赵氏端着慈母的姿态,絮絮地说着关心的话,每一个字都是真心实意。
谢蕴娇气道:“有好东西不用,我才没那么傻。”
能收下安神香,就代表消气了,赵氏心中自得。
谢蕴自小由她教养,什么性子,早被她拿捏住了,谢蕴这一辈子,都逃不出她的手掌心。
赵氏脸上的笑容越发浓了:“锦衣阁来了一批新料子,都是江南那边最时兴的花样,我们明日去看看,也好裁几身新衣裳。”
让外人好好瞧一瞧,她们母女是如何亲热和睦的,流言也就不攻自破了。
谢蕴哪里会看不透她的心思,哼了声:“流言蜚语这么多,出门岂不是给他们当猴看了?我还要脸呢,我不去。”
“都是些风言风语,侯爷和老夫人商议了一番,想让定国公府去请陛下赐婚,圣旨一下,你得进宫谢恩,不多裁几身衣服怎么行?”
谢蕴愕然:“请圣旨赐婚?”
“如此,两家都有了颜面,你奉旨嫁入国公府,宋家的人也不敢轻视你,日后,在外走动,也更风光尊贵。”

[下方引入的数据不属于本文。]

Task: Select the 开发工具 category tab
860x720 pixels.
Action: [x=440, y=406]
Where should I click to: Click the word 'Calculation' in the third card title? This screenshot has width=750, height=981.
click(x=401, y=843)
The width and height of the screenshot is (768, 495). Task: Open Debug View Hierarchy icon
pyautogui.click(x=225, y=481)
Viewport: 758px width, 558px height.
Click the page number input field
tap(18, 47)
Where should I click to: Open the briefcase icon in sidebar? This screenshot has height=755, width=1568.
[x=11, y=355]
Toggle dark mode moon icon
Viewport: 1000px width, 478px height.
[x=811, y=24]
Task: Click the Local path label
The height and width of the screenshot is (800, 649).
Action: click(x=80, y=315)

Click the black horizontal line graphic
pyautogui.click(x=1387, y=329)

赵氏一副“家里人为了你殚精竭力”的模样,谢蕴眸底掠过一抹不易察觉的冷怒之色。
赵氏见她不说话,审视着她道:“蕴姐儿莫不是信了那些流言,以为母亲蛇蝎心肠,卖了你,给你舅父谋官职?”
“男子升官发财,靠的是自己的本事,若是靠女人,这样的窝囊废,爬上去也会被拉下来。”谢蕴歪着头看她,“母亲觉得舅父是这样的人?”
在灵宝寺呆了半年,怎么一张嘴跟长了刀子似的?
赵氏气归气,但面色温和,看不出半点异样:“你舅父兢兢业业,岂会是这样的人。”
谢蕴抿唇笑了笑,一派天真诚挚:“我也觉得舅父不是这样一个,令祖宗蒙羞,令世人不齿的窝囊废。”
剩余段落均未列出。